Once this is rolled out, this URL can be used to create a new snapshot repository.

curl -X PUT "localhost:9200/_snapshot/migration_repository?pretty" -H 'Content-Type: application/json' -d'
{
  "type": "url",
  "settings": {
    "url": "http://<your-remote-endpoint-including-port>"
  }
}
'

If the configuration is applied correctly, this will create the migration_repository pointing to the remote endpoint.

To verify that everything works as expected, let's inspect the contents of the snapshot repo;

curl -X GET 'http://localhost:9200/_snapshot/migration_repository/*'
{
  "snapshots": [
    {
      "snapshot": "migration_snapshot",
      "uuid": "w1UH162UQkeDuQ0fVWyMGA",
      "repository": "migration_repository",
      "version_id": 7150299,
      "version": "7.15.2",
      "indices": [
        "..."
      ],
      "data_streams": [
      ],
      "include_global_state": true,
      "state": "SUCCESS",
      "start_time": "2023-01-24T09:49:58.937Z",
      "start_time_in_millis": 1674553798937,
      "end_time": "2023-01-24T09:53:51.665Z",
      "end_time_in_millis": 1674554031665,
      "duration_in_millis": 232728,
      "failures": [
      ],
      "shards": {
        "total": 833,
        "failed": 0,
        "successful": 833
      },
    },
  ],
  "total": 1,
  "remaining": 0
}

Great! If you do not see your old snapshots here, make sure that you serve the correct files. The file index.latest should be served at the root.

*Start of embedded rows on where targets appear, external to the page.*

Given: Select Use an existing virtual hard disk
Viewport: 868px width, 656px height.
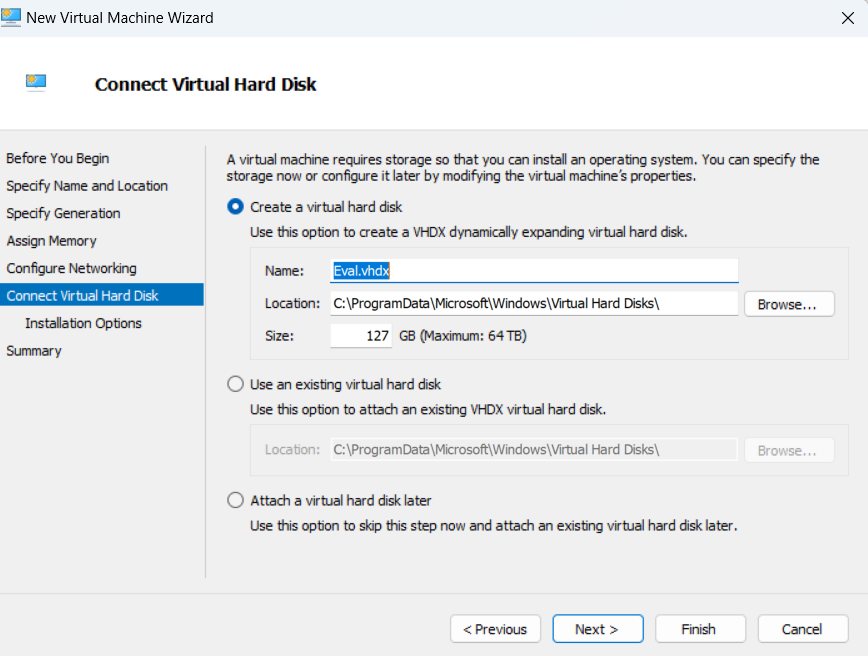Looking at the screenshot, I should 236,384.
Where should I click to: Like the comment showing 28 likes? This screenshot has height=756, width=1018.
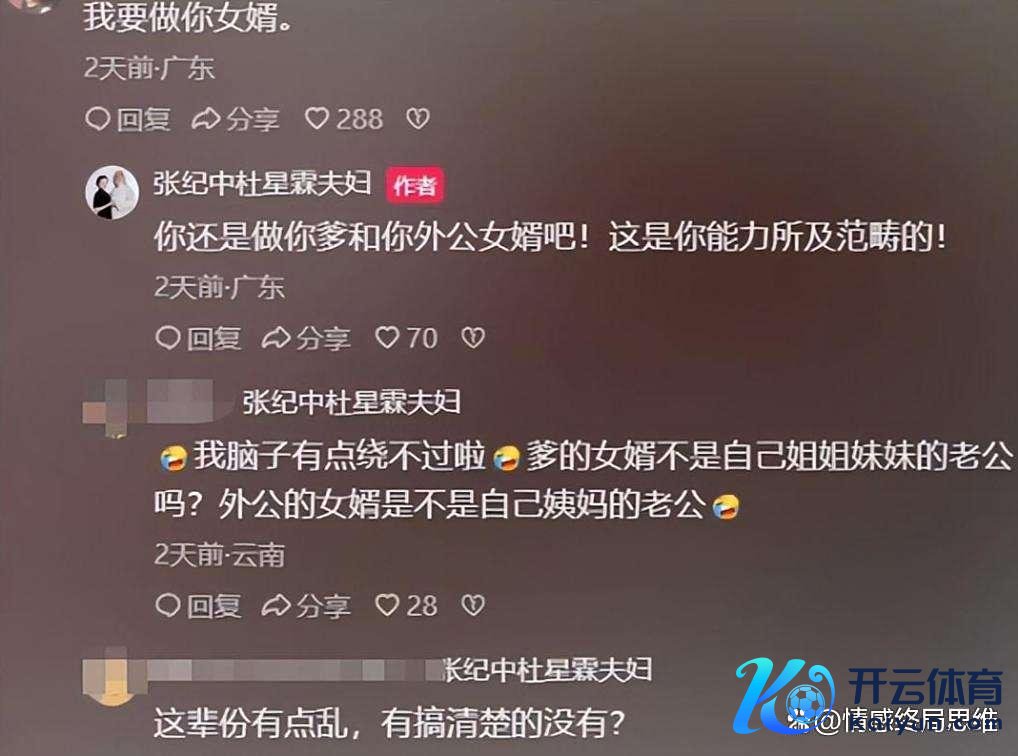click(x=406, y=606)
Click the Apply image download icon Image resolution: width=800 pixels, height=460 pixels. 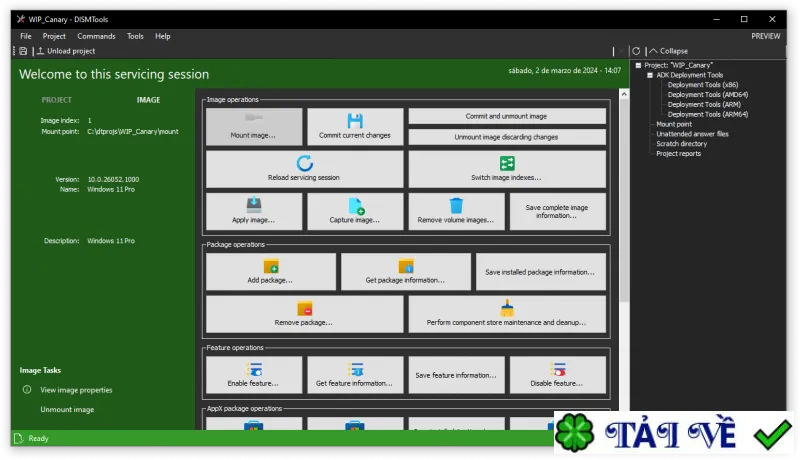(254, 205)
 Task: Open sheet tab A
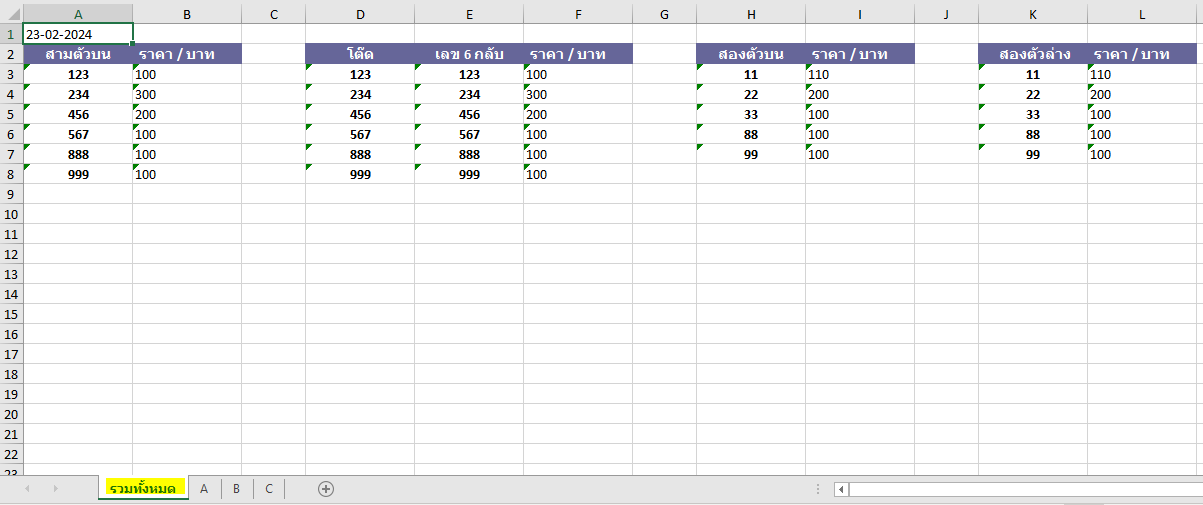pyautogui.click(x=204, y=489)
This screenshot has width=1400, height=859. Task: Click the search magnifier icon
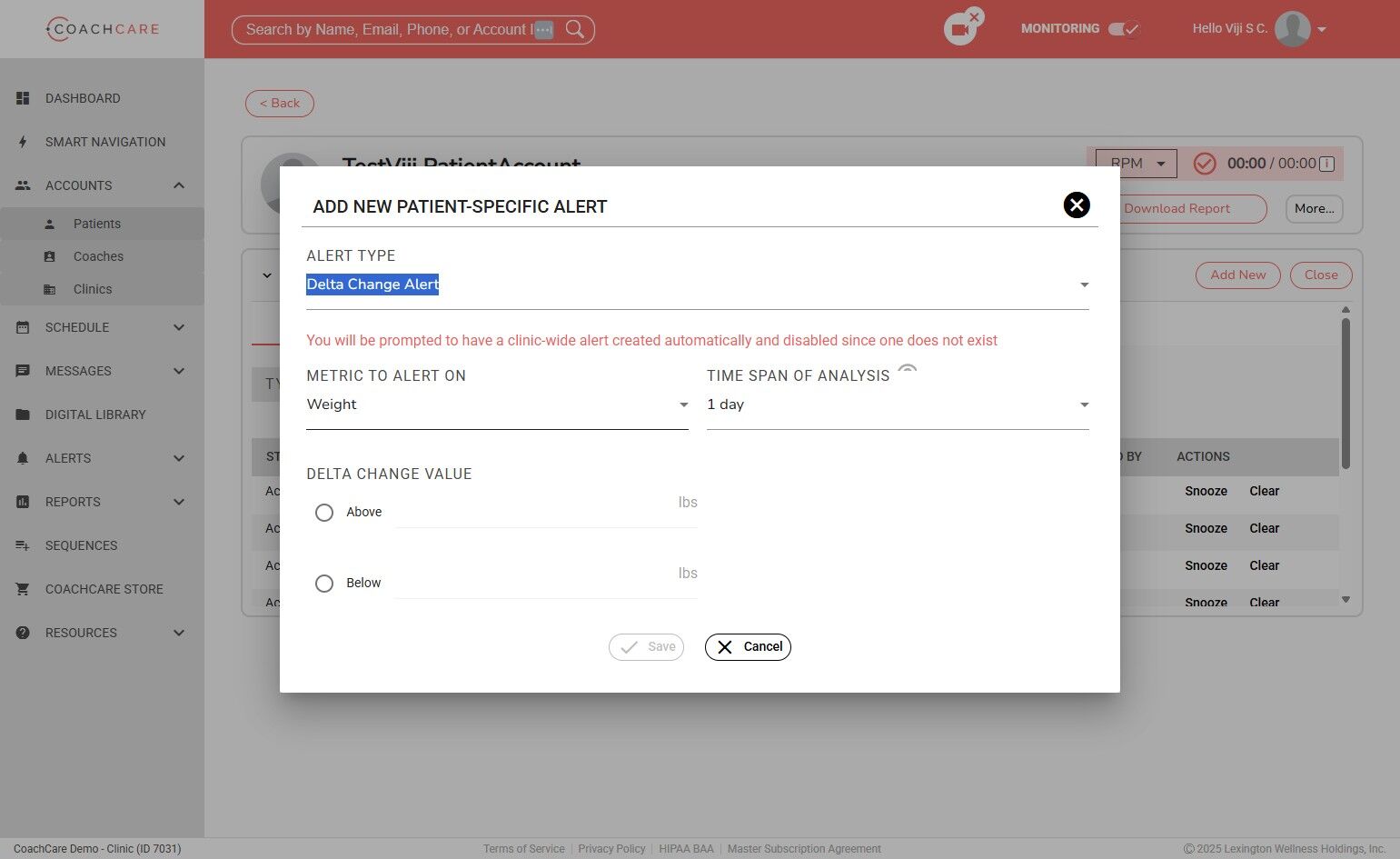click(x=575, y=29)
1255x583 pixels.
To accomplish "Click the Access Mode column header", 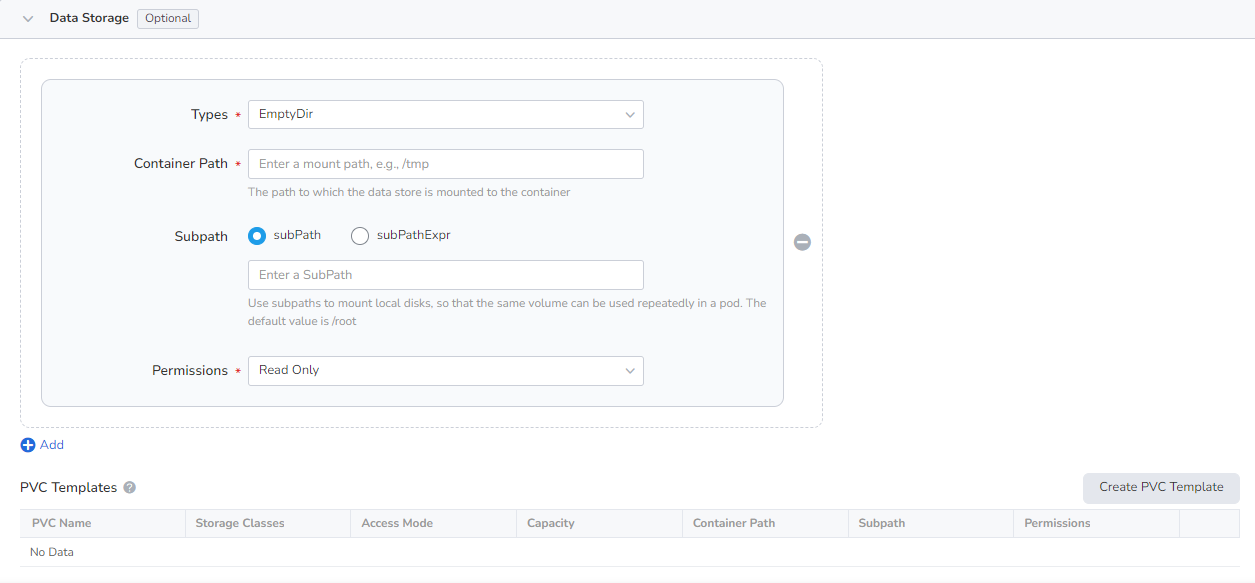I will [397, 523].
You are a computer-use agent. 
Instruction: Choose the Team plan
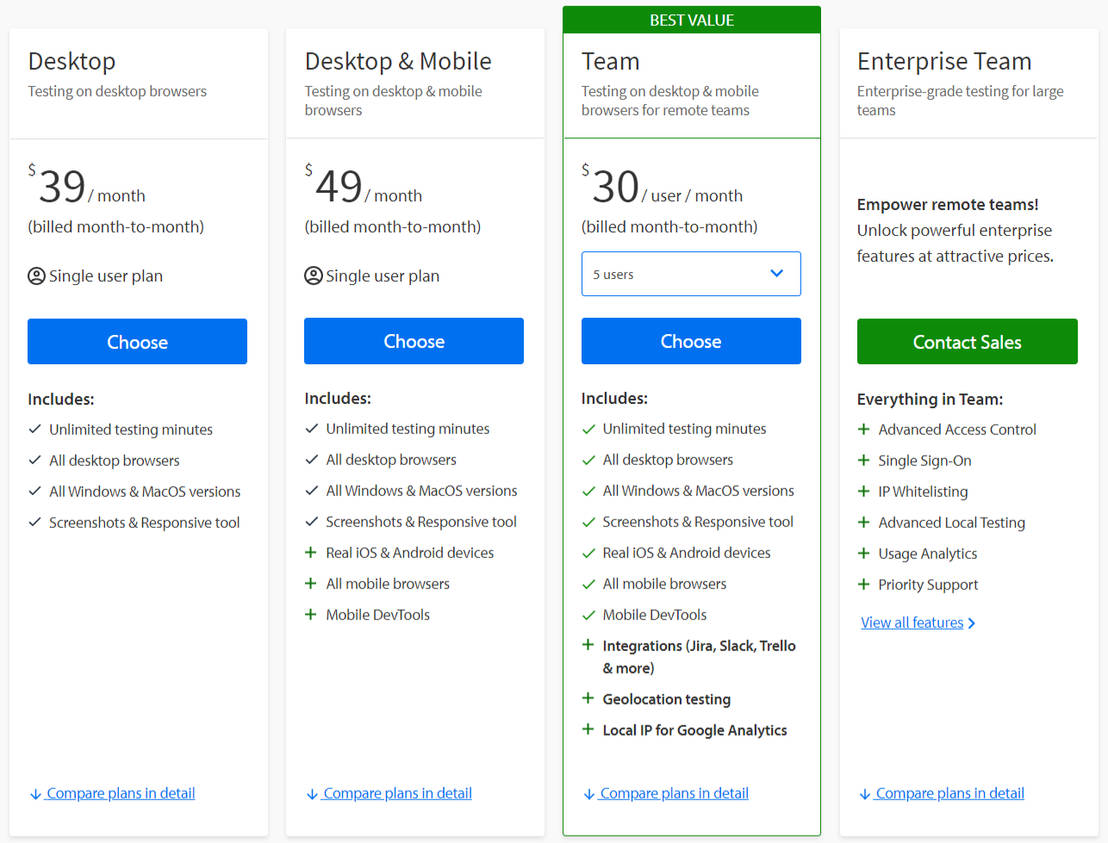tap(691, 341)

The last step is to import the indices of this snapshot:

curl -X POST "localhost:9200/_snapshot/migration_repository/migration_snapshot/_restore?wait_for_completion=true&pretty" -H 'Content-Type: application/json' -d'
{
  "ignore_unavailable": true,
  "include_global_state": true,
  "include_aliases": true
}
'

Again, you can leave out the wait_for_completion=true parameter and check on the progress manually. If you want to limit the scope, provide an indices key.

And we're done! The cluster will begin routing the shards to a fitting node and your new cluster is ready to be used.